What you have to do: Extract everything in the data below from the line containing "The width and height of the screenshot is (965, 530)." down to the line containing "[x=205, y=26]", both included, and reproduce those lines verbatim with nothing else.

Material provided:
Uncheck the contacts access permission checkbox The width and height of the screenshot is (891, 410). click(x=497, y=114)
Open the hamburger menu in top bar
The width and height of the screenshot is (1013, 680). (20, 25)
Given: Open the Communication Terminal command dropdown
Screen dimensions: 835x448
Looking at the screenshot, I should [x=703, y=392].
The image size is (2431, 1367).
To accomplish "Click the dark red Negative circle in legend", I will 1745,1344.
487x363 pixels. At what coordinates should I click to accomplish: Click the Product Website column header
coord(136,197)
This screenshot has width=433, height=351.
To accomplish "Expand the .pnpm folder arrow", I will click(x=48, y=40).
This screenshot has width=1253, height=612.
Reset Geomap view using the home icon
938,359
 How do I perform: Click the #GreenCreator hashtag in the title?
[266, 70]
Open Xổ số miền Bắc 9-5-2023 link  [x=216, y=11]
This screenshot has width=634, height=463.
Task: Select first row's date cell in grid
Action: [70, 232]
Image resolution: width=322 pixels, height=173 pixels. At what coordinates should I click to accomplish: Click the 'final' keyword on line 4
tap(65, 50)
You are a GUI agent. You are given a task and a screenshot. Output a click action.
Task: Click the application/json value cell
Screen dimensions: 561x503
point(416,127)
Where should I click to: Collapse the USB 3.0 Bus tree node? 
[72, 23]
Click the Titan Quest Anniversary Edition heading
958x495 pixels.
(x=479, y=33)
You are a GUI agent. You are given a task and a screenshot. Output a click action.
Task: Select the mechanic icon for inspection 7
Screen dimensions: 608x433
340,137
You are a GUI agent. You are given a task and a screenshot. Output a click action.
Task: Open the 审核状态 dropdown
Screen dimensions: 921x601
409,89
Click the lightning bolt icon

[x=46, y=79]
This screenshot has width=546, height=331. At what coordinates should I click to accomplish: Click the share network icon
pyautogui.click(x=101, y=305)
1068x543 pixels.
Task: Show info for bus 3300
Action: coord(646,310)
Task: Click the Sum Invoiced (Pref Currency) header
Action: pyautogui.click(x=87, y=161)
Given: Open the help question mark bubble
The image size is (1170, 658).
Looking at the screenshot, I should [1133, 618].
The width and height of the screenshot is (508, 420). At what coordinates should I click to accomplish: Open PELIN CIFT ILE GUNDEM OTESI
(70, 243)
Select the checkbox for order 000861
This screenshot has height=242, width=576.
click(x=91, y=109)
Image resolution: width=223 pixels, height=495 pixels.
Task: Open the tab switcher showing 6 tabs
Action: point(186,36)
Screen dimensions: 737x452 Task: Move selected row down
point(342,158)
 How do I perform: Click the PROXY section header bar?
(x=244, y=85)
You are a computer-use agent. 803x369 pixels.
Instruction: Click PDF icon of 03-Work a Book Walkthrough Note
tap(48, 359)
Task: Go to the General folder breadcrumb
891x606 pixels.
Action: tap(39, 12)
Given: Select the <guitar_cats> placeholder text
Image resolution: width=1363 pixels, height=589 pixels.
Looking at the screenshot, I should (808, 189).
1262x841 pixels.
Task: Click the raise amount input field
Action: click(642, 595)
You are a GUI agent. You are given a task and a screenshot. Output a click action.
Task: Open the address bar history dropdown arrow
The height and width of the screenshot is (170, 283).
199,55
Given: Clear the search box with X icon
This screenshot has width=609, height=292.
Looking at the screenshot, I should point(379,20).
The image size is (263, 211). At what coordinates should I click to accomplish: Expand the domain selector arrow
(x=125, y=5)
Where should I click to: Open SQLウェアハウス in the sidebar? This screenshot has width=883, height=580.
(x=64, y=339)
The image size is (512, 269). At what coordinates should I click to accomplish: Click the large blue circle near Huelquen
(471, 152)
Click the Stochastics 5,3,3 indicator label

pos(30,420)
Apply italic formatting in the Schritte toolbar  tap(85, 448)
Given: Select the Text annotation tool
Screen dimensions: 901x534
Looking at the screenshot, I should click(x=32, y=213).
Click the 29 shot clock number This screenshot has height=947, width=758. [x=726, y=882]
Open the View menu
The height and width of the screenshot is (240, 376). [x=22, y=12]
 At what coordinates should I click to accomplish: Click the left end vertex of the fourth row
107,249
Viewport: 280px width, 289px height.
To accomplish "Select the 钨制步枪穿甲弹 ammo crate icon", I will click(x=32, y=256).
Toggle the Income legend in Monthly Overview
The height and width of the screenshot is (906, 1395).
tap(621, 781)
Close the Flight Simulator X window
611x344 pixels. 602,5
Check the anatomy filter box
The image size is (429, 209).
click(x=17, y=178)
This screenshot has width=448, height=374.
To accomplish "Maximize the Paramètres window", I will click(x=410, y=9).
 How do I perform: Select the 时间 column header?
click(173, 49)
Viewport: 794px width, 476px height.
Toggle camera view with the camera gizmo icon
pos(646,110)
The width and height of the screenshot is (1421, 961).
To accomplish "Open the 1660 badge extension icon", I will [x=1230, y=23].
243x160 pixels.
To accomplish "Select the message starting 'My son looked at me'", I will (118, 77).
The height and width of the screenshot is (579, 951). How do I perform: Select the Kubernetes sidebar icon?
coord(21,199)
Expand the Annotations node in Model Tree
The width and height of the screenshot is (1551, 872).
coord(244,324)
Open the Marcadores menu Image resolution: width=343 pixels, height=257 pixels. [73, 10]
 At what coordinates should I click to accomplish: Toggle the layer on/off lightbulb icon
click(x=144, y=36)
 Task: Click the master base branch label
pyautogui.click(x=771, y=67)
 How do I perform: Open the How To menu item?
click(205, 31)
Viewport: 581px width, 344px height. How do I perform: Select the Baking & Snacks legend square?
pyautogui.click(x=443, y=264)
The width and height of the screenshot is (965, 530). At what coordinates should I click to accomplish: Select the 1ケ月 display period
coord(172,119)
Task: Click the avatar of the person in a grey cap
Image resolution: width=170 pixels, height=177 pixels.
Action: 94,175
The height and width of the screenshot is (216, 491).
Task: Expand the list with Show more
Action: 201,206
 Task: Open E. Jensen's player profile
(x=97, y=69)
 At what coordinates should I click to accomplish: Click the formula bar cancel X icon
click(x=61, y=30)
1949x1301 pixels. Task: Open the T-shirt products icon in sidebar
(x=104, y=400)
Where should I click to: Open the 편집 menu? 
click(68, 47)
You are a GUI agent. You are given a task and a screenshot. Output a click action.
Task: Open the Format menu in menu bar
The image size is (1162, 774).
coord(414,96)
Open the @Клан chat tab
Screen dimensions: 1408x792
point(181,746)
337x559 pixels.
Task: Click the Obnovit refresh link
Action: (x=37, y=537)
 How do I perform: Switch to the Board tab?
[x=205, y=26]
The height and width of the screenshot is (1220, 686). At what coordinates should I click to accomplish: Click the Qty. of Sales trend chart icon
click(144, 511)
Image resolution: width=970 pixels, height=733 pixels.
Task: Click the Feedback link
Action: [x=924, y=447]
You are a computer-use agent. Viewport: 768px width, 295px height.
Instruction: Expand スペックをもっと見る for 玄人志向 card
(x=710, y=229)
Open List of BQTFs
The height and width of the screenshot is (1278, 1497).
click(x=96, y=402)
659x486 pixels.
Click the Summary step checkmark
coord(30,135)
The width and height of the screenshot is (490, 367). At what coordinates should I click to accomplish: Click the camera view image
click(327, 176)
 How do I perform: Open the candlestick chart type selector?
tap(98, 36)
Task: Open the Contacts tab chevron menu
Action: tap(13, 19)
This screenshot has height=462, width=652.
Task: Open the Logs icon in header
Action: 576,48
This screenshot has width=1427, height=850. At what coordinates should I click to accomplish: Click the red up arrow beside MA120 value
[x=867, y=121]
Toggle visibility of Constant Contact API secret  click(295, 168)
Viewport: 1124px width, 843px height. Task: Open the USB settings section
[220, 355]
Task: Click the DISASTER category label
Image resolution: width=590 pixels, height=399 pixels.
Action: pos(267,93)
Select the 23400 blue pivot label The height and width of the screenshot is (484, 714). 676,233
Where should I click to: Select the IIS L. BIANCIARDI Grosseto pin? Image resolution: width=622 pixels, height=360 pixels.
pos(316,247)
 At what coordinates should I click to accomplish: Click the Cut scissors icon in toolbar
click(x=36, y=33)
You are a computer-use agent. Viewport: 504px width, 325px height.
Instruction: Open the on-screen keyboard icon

Expected output:
The width and height of the screenshot is (965, 530). At what coordinates should I click to accomplish: Select the 1ケ月 display period
coord(172,119)
Task: Click the avatar of the person in a grey cap
Image resolution: width=170 pixels, height=177 pixels.
Action: 94,175
The height and width of the screenshot is (216, 491).
Task: Expand the list with Show more
Action: 201,206
 Task: Open E. Jensen's player profile
(x=97, y=69)
 At what coordinates should I click to accomplish: Click the formula bar cancel X icon
click(x=61, y=30)
1949x1301 pixels. Task: Open the T-shirt products icon in sidebar
(x=104, y=400)
Where should I click to: Open the 편집 menu? 
click(68, 47)
You are a GUI agent. You are given a task and a screenshot. Output a click action.
Task: Open the Format menu in menu bar
The image size is (1162, 774).
coord(414,96)
Open the @Клан chat tab
Screen dimensions: 1408x792
point(181,746)
337x559 pixels.
Task: Click the Obnovit refresh link
Action: (x=37, y=537)
 How do I perform: Switch to the Board tab?
[x=205, y=26]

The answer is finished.